I should certainly try to follow up this post with more detail about the 19th century American Christian Transcendentalists and Unitarians. One note of general interest to add here is that there is a direct literary and ideological connection between these writers and the Cambridge Platonists of the 17th century. Besides Frothingham, some names of particular interest are William Ellery Channing, James Freeman Clarke, Francis Henry Hedge, and Abiel A. Livermore; but there are dozens more.
Additional Readings
Frothingham, Octavius B. Transcendentalism in New England. New York: Putnam, 1876.
Gardiner, Harold C. (Ed.). American Classics Reconsidered: A Christian Appraisal. New York: Scribner, 1958.
Howe, Daniel Walker. The Cambridge Platonists of Old and New England.

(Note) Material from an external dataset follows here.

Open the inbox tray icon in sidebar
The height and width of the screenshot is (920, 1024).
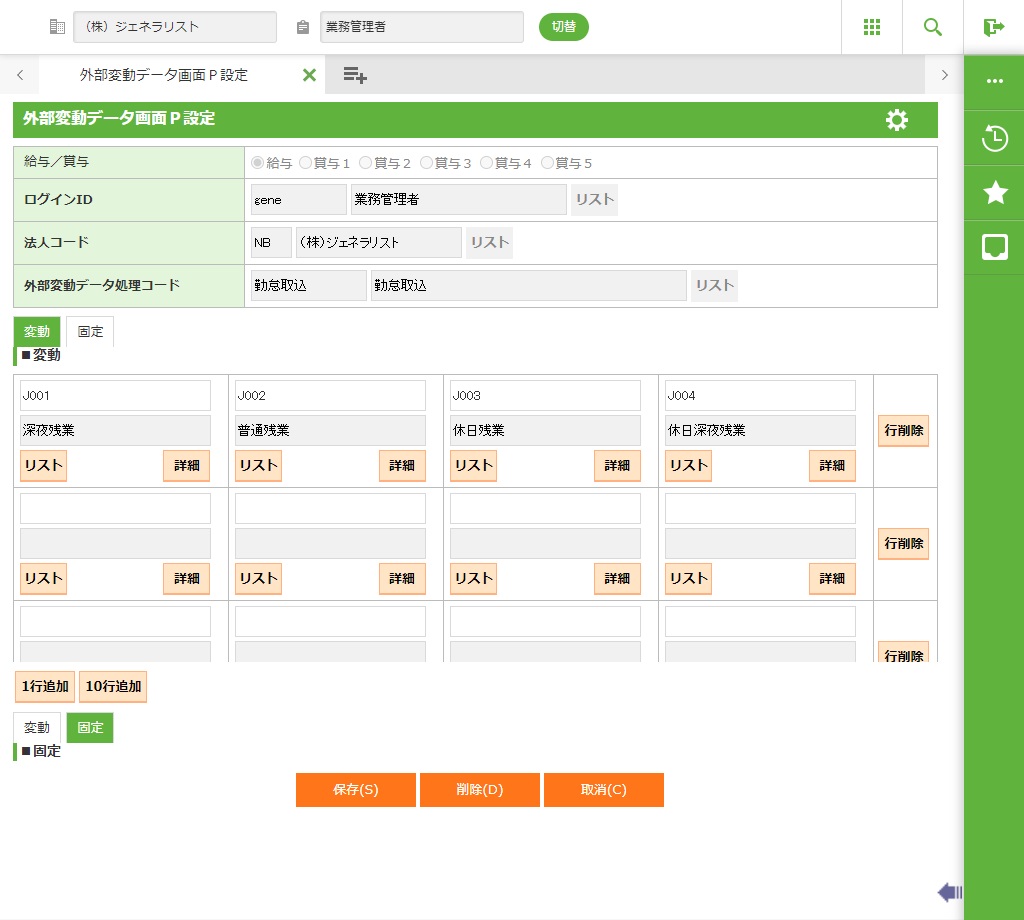995,247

Church History, 57, No. 4 (Dec., 1988), pp. 470-485. Reprinted as Ch. 7, ‘The Platonic Quest in New England’ in: Daniel Walker Howe, Making the American Self, 189-211. Oxford University Press, 2009 (orig. 1997).
Livermore, Abiel A. Discourses. Boston: Crosby, Nichols & Co., 1854.
Wells, Ronald V. Three Christian Transcendentalists: James Marsh, Caleb Sprague Henry, Frederic Henry Hedge. Columbia University Press, 1943.